"""

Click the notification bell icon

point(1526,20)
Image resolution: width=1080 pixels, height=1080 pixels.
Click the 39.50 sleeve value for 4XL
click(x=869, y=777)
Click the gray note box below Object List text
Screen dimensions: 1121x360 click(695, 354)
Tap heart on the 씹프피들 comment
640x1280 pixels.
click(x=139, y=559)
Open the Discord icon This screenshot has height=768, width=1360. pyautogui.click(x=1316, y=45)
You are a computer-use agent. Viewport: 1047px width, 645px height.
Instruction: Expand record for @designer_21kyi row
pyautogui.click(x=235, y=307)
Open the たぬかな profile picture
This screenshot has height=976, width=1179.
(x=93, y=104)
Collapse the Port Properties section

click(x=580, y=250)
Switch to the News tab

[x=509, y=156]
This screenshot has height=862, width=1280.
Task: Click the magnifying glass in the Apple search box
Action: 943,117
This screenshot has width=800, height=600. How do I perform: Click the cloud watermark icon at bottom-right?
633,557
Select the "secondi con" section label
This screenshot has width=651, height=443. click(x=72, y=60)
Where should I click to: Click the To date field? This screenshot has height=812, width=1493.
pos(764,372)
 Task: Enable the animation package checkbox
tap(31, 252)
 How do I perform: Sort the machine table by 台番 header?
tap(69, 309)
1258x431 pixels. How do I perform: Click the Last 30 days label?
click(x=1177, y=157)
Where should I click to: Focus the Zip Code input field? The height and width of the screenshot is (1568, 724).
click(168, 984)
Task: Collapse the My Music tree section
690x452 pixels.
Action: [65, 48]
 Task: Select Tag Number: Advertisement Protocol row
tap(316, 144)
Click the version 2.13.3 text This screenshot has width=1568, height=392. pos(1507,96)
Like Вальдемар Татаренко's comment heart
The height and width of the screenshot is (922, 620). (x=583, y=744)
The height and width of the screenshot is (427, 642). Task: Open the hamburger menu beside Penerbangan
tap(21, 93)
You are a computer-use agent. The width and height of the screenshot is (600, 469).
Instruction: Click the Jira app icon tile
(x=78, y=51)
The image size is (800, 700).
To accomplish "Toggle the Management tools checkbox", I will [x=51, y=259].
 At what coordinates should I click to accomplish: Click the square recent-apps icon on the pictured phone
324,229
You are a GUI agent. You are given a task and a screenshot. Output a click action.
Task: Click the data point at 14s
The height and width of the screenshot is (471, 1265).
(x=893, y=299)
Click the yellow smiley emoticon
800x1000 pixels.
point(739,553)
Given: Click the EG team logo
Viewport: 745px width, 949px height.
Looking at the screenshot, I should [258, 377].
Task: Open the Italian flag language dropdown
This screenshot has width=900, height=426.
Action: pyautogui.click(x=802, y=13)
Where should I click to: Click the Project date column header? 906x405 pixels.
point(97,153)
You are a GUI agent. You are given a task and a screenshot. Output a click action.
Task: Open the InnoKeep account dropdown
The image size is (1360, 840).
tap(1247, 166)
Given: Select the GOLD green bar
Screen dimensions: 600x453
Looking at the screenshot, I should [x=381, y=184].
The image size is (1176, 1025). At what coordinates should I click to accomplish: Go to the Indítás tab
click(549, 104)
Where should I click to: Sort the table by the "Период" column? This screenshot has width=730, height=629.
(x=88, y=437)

"""

### What to produce
Give an exact copy of the lines from the one with "Task: Open the InnoKeep account dropdown" through the end of the entries, both ends included.

### Expected output
Task: Open the InnoKeep account dropdown
The image size is (1360, 840).
tap(1247, 166)
Given: Select the GOLD green bar
Screen dimensions: 600x453
Looking at the screenshot, I should [x=381, y=184].
The image size is (1176, 1025). At what coordinates should I click to accomplish: Go to the Indítás tab
click(549, 104)
Where should I click to: Sort the table by the "Период" column? This screenshot has width=730, height=629.
(x=88, y=437)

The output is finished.